Hi @<1585078763312386048:profile|ArrogantButterfly10> , does the controller stay indefinitely in the running state?
What version of clearml
, clearml-agent
& server are you using?
clearml==1.9.1
clearml-agent==1.5.2
I am not self hosting the server, using the one provided by clearml side
Can you update the clearml version to latest (1.11.1) and see whether the issue is fixed?
Hey @<1537605940121964544:profile|EnthusiasticShrimp49> I updated clearml but now the issue is my pipeline is stuck here.
Previously it was working fine till the above mentioned issue and I made no change except the mentioned.
Can you please attach the code for the pipeline?
from clearml import Task
from clearml.automation import PipelineController
pipe = PipelineController(name='PIPE_TEST_3',project='PIPE_TEST_3',version="0.0.1",add_pipeline_tags=False)
pipe.add_parameter("url",
"
None ",
"dataset_url"
)
pipe.set_default_execution_queue('services')

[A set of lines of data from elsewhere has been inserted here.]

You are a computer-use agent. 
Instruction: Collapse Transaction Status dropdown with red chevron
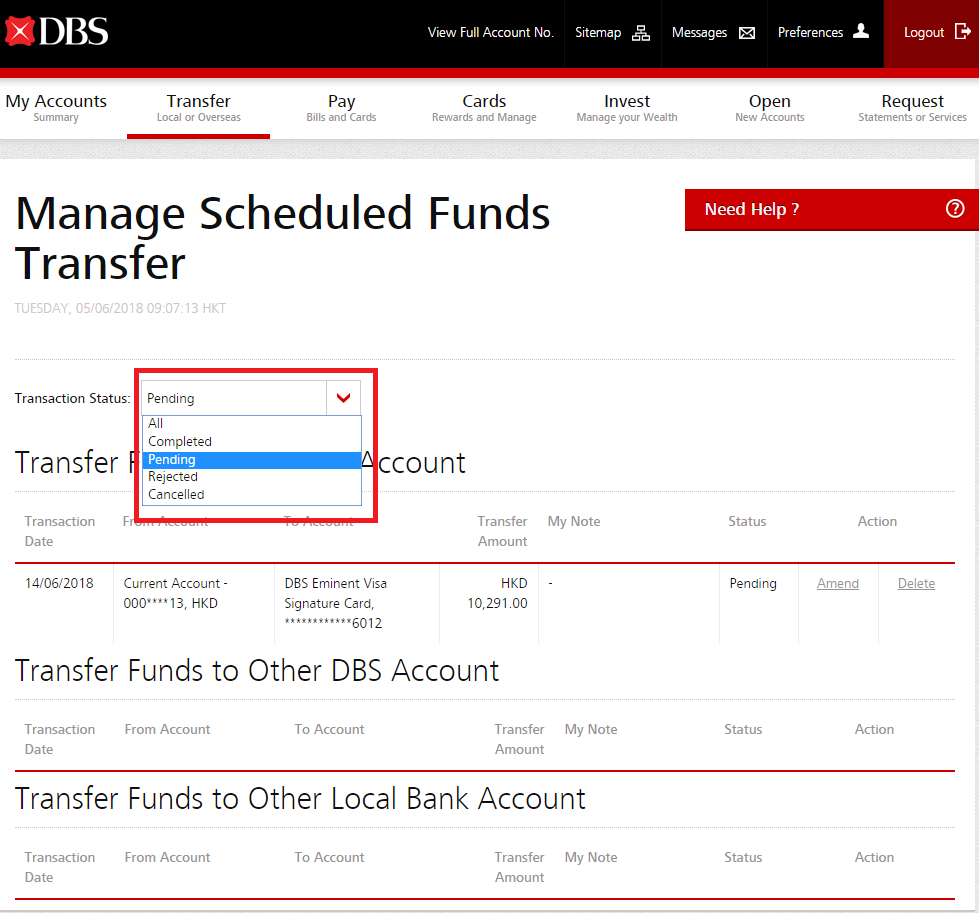[x=343, y=398]
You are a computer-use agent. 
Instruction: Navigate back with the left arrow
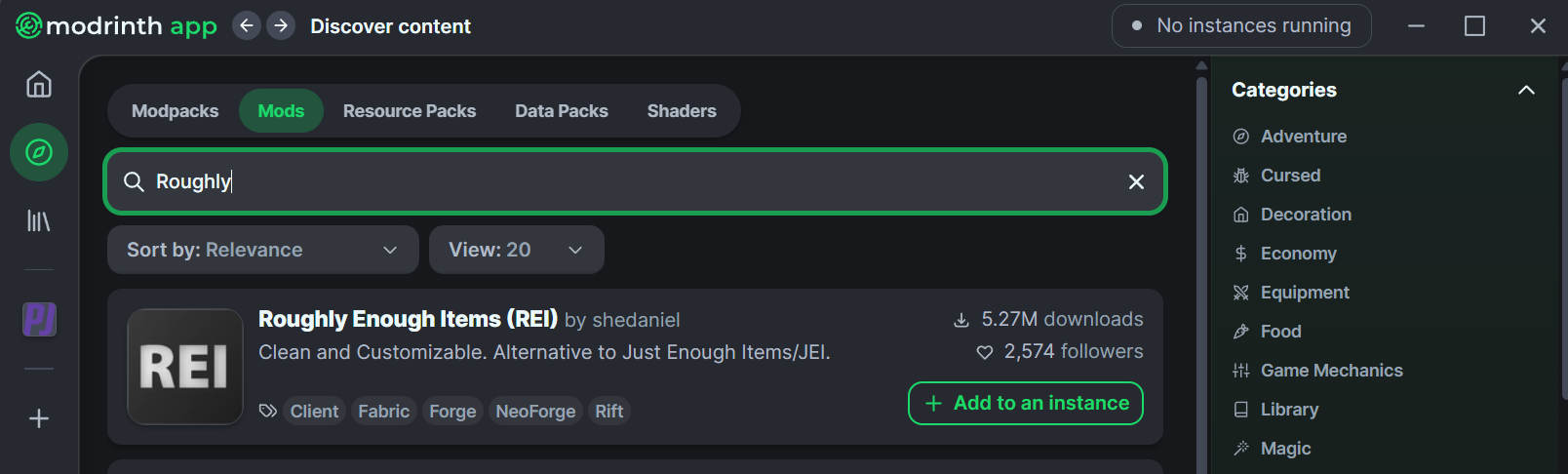(247, 26)
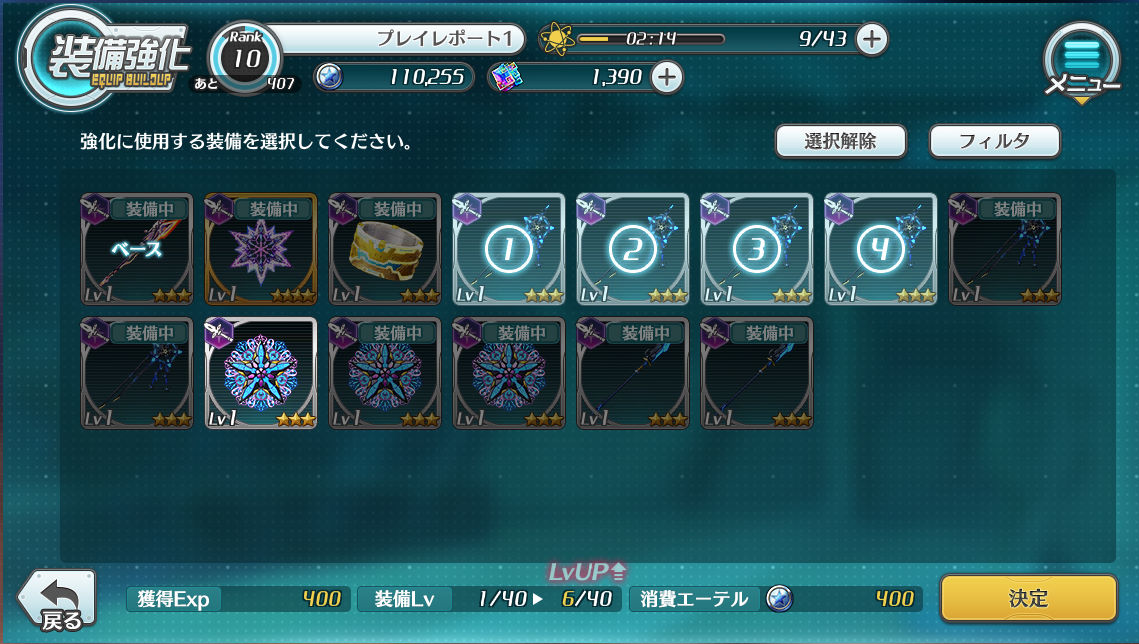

pipe.add_step(name="stage_data",
base_task_project="PIPE_TEST_3",
base_task_name="Pipeline step 1 dataset artifact",
parameter_override={"General/dataset_url": "${pipeline.url}"})
pipe.add_step(
name="stage_process",
parents=["stage_data"],
base_task_project="PIPE_TEST_3",
base_task_name="Pipeline step 2 process dataset",
parameter_override={
"General/dataset_url": "${stage_data.artifacts.dataset.url}",
"General/test_size": 0.25,
}
)
pipe.add_step(
name="stage_train",
parents=["stage_process"],
base_task_project="PIPE_TEST_3",
base_task_name="Pipeline step 3 process dataset",
parameter_override={"General/dataset_task_id": "${stage_process.id}"},
)
# pipe.start_locally()
pipe.start(queue='services')
And how many agents do you have listening on the “services“ queue?
Ignore default, I am trying to run with another docker, but it is also stuck as same
@<1537605940121964544:profile|EnthusiasticShrimp49> is this a code issue or some bug?
I see you want to use the services
queue for both the pipeline controller and pipeline steps, but you have only one worker/agent listening to this queue. In this case you need at least 2 agents listening to the services queue. Try spawning an additional agent that listens to this queue and let me know how it goes .
It ran, thanks.. but that original problem persisits. Pipeline is running once all the tasks completed.